DI: State funding for Iowa’s higher education institutions has been dwindling, what is your plan to relieve the pressure on Iowa’s students?
Weiner: I’d love to roll back the tax cuts that were just signed into law and have the legislature take a holistic look at Iowa’s budget and see what’s sucking money out of it, which include a couple major tax credits and see what the overall revenue is and figure out what our priorities are.
From the very beginning, I think public education at all levels has to be a priority because if we don’t have good opportunities, why would people come here and stay? It has to be a priority. We shouldn’t be putting large amounts of money into corporate giveaways. We don’t need to lure big out of state corporations here. We need to spend on education and local economic development. My dad was in World War II, and that generation didn’t fight so that the 1 percent could become richer while the rest of us are static or go down. They didn’t fight so kids end up with a bunch of debt.
DI: After Nate Boulton suspended his campaign for governor after sexual misconduct allegations, and David Jamison was fired after sexual harassment claims, what do you think can be done to prevent sexual misconduct in Iowa’s institutions?
Weiner: It seems to me that in addition to basic training, it’s a mindset. It’s a culture that needs to change. I think we see it in the numbers in Des Moines. The ratio in the Iowa Senate right now is seven men to one woman. It doesn’t make any sense to me. In my career, when you got enough women in the room, it changes the environment, and everyone gets things done. I don’t need credit when things get done. It just needs to get done.
Awareness training is important with anything. What Starbucks did the other day was good. We need to start to change how people think. Unless people are confronted head on and directly, often nothing changes.
DI: Why would you say you are the best candidate for the University of Iowa student body?
Weiner: I’m the best candidate because I am able to see the big picture. I understand the importance of education. I’ve been through it myself, my daughters are going through it right now. I understand how crucial it is for the state and this area. I believe I can build relationships with the university as well as in Des Moines and stand up for the university.

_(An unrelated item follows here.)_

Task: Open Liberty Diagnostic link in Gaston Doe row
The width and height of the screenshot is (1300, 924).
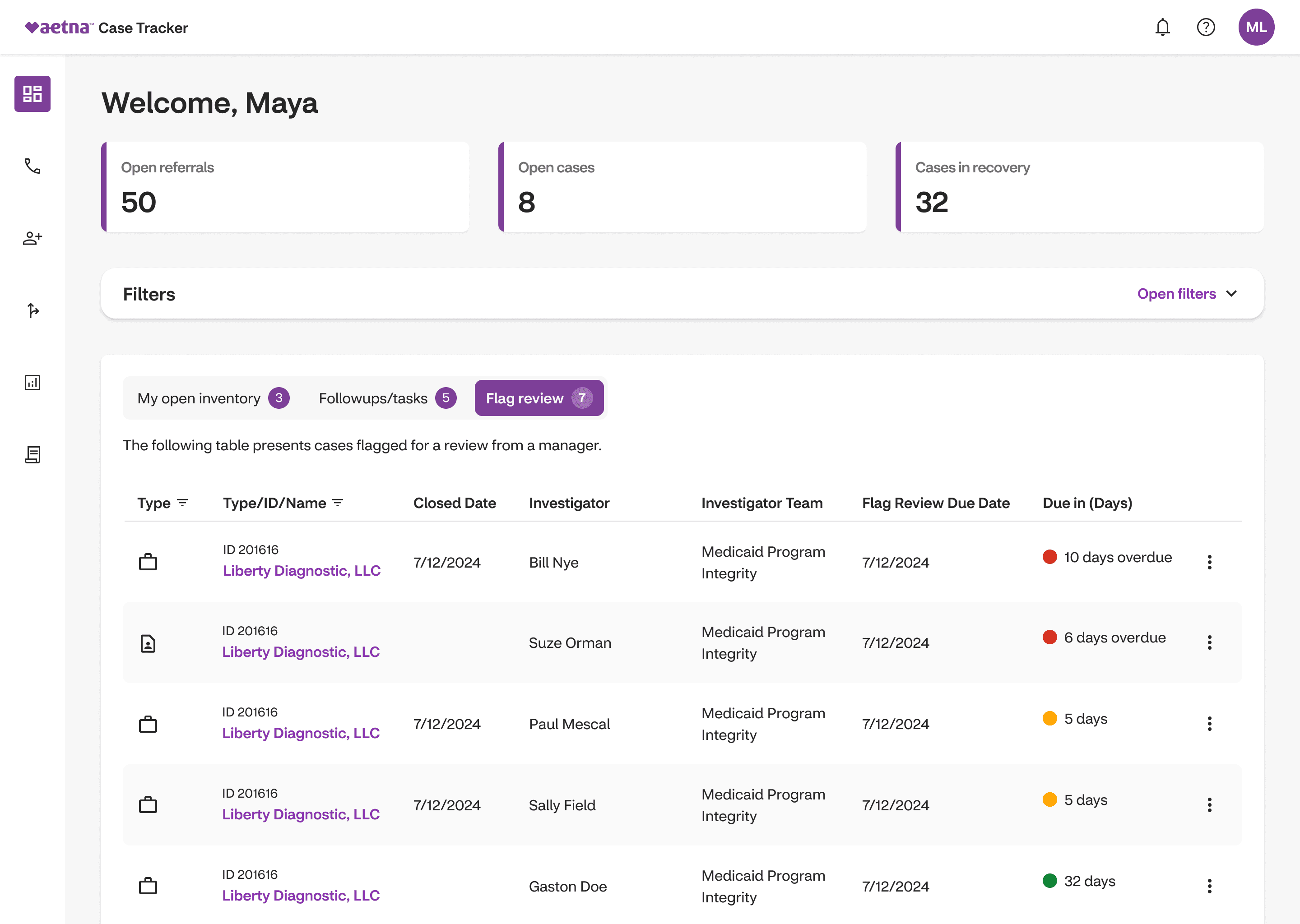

It has been unfairly targeted by legislature. I think there’s a bias towards college communities due to them being more liberal. We need to build bridges to counteract that. We need to work together. We will do much better if we are humble and say, “Let’s all learn from this. Come and work with us and we will figure out what works and what doesn’t work.” The universities have a lot to offer in terms of public private partnerships and in business. They can benefit the entire state.
This interview has been edited for length and clarity.